▶ PROBLEM STATEMENT
Go to the line that contains "Close the Attribute requests popup" and transcribe from there to the end of the entries, that line and the last one included.

**** INPUT MATERIAL

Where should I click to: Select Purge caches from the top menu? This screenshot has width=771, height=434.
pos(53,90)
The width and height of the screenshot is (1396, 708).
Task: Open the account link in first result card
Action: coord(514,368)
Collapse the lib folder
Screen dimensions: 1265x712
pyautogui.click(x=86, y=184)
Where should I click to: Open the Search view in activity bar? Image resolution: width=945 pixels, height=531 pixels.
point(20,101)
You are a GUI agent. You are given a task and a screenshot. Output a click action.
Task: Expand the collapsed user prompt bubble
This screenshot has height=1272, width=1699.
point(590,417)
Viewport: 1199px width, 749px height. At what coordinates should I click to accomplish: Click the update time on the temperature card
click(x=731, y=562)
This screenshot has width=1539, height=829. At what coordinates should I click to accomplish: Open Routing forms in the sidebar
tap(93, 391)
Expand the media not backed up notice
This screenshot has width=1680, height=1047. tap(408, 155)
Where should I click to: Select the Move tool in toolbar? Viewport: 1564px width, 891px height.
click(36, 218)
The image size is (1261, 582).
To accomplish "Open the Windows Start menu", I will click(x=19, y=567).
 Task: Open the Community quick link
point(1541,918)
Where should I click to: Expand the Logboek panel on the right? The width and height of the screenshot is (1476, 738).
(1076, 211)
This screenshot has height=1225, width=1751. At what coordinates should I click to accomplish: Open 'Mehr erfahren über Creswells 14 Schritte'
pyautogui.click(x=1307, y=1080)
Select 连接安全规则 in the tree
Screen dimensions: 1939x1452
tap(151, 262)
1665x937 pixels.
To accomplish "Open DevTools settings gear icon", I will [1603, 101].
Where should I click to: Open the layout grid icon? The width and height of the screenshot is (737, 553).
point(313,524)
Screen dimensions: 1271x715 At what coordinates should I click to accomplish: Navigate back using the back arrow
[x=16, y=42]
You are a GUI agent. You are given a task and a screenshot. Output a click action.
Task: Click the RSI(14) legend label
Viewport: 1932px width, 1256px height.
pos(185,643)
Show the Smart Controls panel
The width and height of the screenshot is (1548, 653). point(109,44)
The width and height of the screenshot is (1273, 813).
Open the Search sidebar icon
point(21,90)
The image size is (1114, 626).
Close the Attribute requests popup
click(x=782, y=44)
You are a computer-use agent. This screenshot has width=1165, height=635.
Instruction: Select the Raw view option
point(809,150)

********

▶ WRITTEN REPLY
Close the Attribute requests popup
click(x=782, y=44)
You are a computer-use agent. This screenshot has width=1165, height=635.
Instruction: Select the Raw view option
point(809,150)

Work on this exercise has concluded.